An analysis of data from Thomson Reuters has highlighted that the $2 billion deal may beat the record set by brokerage Guotai Junan Securities Co last year who raised $4.8 billion, making this IPO the largest-ever technology-related listing in mainland China and biggest IPO since last June.
The country’s first and only online insurer has called upon banks to bid for IPO roles. The company was established in 2013 by three chairmen, namely Jack Ma of Alibaba Group Holding Ltd, Pony Ma of Tencent Holdings Ltd, Ma Mingzhe of Ping An Insurance Group Co of China Ltd.
The report by the IFR also indicates that Zhong An aims to be listed this year, adding to the ream of firms in the finance and technology industry with a similar dream this year with the inclusion of virtual lending avenues such as Lufax and Alibaba’s Internet finance affiliate Ant Financial Services Group.

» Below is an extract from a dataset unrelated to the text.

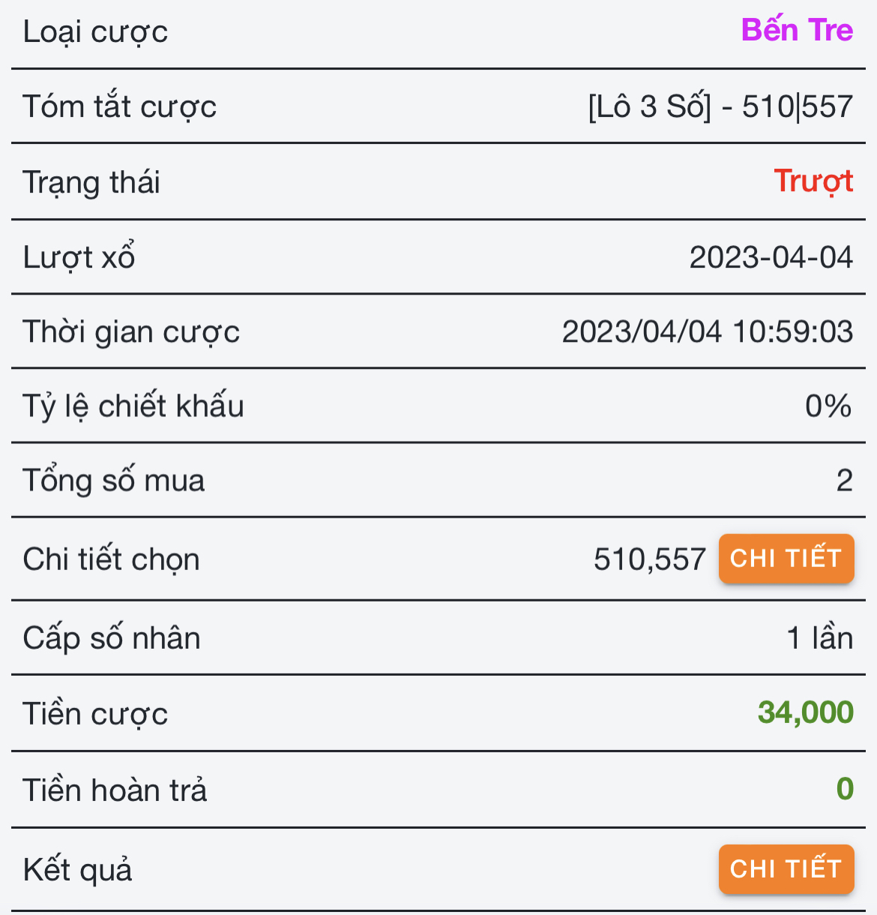Click the Loại cược label
Viewport: 877px width, 915px height.
click(x=95, y=32)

In June, the previous year, Zhong An received investment totalling $931 million from a cluster of investors, making the company’s worth to be estimated at $8 billion. The investors included China’s first ranked investment bank, China International Capital Corp, Morgan Stanley and other private equity companies.

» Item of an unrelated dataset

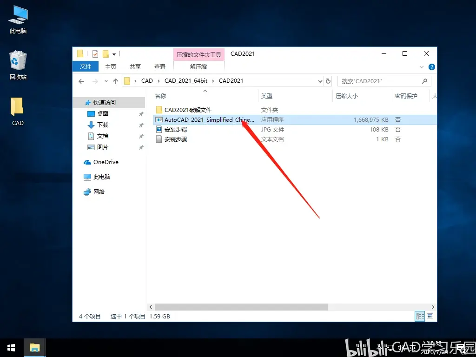
Task: Open the Recycle Bin desktop icon
Action: click(18, 65)
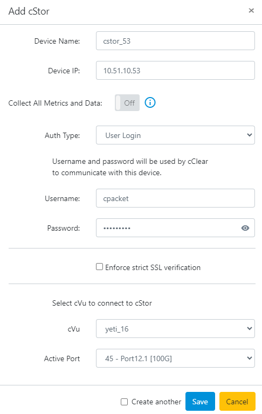Tick the Create another checkbox
Image resolution: width=262 pixels, height=414 pixels.
pos(124,402)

The past couple of months have been turbulent for Chinese stock markets, which led the government to suspend a number of listings in June in a bid to steady the market. As time has gone on, the government has gradually begun to allow new IPOs again. So far the China Securities Regulatory Commission approved nine similar offerings on Tuesday, despite the fact that the market’s volatility is still indeterminable.
The People’s Bank of China in January put more than $198 billion into the financial system, amidst liquidity deficiencies that followed an abrupt drop in stock markets which triggered the “circuit breaker” system which suspended trading during the opening week of the year. The country is also battling a decline in household consumption by attempting to weaken the yuan in a bid to stimulate the export market.
The company registered net profits of $4.1 million in 2014, its dominant shareholder being the financial-services affiliate of Alibaba, at an ownership percentage of 16 points. Ping An, the insurance company, and Tencent each own a 12 percent shareholding.